Chinese remainder Theorem in polynomials in one variable.

Question

In a question I was answering, I needed to solve these congruences to proceed, and find the least $k<1000$

$$2k+k^2 = 0 \pmod 3$$

$$ 2k^3 + 6k = 0 \pmod 7$$

$$ k = 0 \pmod 2$$

My try:

due to the third statement

$$ k = 2j$$ for some integer $j$,

due to the second statement $$ k = 7x ; k= 7x+2$$ for some integer $k$

due to the first statement

$$ k = 3y+1; k = 3y$$

can I just exhaust all of the $4$ possible cases due to these statements and use the Chinese remainder theorem? I don't know if I'm doing it right or not.

Answer 1

As pointed out in the comments, the solutions for the second congruence are $k\equiv0,2,5\bmod7$. Now combine the congruences one-by-one: the first and third give $k\equiv0,4\bmod6$, which when combined with the second gives $$k\equiv0,12,16,28,30,40\bmod42$$ So the least positive $k$ is $12$, and the greatest $k<1000$ is $996$.

Answer 2

Least non-negative $k$ is $0$. If you are looking for non-zero solutions then, essentially $k = 2j$; $j = 7i+1, 7i-1$ or $7i$; $i = 3b, 3b+1$;

Answer 3

$\bmod 2\!:\,\ k\equiv 0\ \ $ (so the summand for this in the CRT formula will be $0$ and can be ignored)

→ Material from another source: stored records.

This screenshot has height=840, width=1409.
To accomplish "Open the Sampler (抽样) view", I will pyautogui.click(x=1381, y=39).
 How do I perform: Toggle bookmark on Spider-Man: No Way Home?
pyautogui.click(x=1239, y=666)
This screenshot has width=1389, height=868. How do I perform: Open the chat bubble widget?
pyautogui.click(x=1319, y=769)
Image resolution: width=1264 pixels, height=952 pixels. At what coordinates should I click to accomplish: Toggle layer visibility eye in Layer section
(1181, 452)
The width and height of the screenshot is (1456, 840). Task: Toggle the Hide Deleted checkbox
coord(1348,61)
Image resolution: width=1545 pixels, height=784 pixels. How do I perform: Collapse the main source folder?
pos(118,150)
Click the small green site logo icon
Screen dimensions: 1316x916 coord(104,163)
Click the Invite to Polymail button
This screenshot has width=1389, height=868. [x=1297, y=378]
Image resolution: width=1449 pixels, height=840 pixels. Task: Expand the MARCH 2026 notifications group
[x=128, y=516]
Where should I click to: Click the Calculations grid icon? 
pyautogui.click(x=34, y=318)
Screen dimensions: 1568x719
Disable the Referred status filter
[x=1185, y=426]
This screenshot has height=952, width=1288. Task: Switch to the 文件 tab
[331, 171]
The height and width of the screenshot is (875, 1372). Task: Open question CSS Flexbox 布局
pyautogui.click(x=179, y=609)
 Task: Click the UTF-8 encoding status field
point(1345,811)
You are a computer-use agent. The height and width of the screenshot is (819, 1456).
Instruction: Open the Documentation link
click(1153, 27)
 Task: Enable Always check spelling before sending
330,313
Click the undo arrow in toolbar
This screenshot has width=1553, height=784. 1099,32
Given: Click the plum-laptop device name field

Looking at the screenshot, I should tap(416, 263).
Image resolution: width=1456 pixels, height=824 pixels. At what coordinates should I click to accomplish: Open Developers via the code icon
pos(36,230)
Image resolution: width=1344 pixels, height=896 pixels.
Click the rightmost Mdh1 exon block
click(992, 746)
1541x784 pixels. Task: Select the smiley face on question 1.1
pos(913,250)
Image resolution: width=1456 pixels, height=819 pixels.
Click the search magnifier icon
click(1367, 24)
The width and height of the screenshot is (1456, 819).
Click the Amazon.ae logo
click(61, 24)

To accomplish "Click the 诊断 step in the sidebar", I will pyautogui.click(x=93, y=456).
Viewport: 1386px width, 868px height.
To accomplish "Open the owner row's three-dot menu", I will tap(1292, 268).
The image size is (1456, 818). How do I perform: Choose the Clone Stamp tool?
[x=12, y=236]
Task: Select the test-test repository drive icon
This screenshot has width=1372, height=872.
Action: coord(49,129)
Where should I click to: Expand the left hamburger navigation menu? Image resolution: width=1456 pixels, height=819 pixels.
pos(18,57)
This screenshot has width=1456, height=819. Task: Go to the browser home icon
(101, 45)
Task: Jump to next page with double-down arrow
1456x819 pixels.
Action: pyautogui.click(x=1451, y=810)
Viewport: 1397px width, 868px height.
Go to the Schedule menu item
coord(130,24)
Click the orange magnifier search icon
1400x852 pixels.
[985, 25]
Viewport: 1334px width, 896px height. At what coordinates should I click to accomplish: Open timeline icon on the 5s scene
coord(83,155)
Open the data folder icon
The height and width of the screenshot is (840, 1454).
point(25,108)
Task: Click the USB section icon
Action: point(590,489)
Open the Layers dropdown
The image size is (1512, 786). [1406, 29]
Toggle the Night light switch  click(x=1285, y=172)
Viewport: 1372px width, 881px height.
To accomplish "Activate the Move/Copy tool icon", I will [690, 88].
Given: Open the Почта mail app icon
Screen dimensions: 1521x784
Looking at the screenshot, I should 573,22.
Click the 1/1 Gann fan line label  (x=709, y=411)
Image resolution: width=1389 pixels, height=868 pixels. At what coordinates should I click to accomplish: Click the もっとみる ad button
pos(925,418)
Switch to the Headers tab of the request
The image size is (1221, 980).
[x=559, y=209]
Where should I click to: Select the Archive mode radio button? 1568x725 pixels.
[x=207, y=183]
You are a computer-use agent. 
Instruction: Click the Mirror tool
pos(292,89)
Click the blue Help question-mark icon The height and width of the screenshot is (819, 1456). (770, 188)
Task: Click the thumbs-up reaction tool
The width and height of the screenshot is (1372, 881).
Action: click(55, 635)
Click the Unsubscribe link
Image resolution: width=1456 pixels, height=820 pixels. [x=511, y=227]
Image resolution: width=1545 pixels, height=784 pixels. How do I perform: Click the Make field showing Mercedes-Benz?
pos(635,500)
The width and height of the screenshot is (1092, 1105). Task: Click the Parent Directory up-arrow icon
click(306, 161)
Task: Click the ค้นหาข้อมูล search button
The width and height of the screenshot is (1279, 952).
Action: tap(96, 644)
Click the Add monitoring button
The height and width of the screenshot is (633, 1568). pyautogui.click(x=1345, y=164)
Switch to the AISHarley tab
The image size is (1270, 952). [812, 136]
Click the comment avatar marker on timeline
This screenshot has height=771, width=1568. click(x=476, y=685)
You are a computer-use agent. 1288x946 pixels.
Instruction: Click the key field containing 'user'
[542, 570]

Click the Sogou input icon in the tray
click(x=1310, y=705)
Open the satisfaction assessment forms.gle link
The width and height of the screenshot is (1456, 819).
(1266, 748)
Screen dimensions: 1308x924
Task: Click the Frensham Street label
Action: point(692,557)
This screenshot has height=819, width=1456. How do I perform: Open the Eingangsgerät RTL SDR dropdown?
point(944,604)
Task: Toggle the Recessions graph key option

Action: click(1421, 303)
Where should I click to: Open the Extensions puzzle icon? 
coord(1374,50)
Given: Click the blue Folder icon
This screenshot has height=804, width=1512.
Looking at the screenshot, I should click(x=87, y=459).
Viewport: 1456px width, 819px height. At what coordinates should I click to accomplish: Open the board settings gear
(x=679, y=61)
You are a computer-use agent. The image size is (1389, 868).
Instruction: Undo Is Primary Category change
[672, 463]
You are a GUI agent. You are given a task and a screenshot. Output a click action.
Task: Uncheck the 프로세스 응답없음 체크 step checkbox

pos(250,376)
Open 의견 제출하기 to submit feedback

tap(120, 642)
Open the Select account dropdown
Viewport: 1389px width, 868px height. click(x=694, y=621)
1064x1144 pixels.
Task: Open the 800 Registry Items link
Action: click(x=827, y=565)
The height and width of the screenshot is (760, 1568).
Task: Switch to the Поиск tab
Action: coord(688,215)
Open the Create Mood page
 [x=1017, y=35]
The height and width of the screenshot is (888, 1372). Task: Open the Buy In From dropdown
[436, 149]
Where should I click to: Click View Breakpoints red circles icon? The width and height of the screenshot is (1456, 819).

$\bmod 3\!:\,\ 0 \equiv k(k+2)\iff \color{#0a0}{k\equiv 0,1},\,$ call them $\,\color{#0a0}{k \equiv a}$

$\bmod 7\!:\,\ 0\equiv k(2k^2-1)\iff \,k\equiv\color{#c00} 0\,$ or $\,k^2\equiv 1/2\equiv 8/2\iff k\equiv \color{#c00}{\pm 2},\,$ call them $\,k\equiv\color{#c00} b$

By $ $ CRT: $\,\ \begin{align}&k\equiv 0\!\!\!\pmod{\!2}\\&k\equiv \color{#0a0}a\!\!\!\pmod{\!3}\\&k\equiv \color{#c00}b\!\!\!\pmod{7}\end{align}\iff k \equiv -14\,\color{#0a0} a - 6\,\color{#c00} b\pmod{\!42}\ $

Next we need to substitute all possible values of $a,b$ into the above CRT formula.

So $\ \ \ \color{#0a0}{a\equiv 0}\,\Rightarrow\, k \equiv -6\,\color{#c00}b \equiv -6[\color{#c00}{0,-2,2}]\equiv 0,12,30\,\pmod{\!42}$

and $\,\color{#0a0}{a\equiv 1}\,\Rightarrow\, k\,\equiv\, -14-6b\, \equiv\, -14\,+\, [0,12,30]\equiv 28,40,16$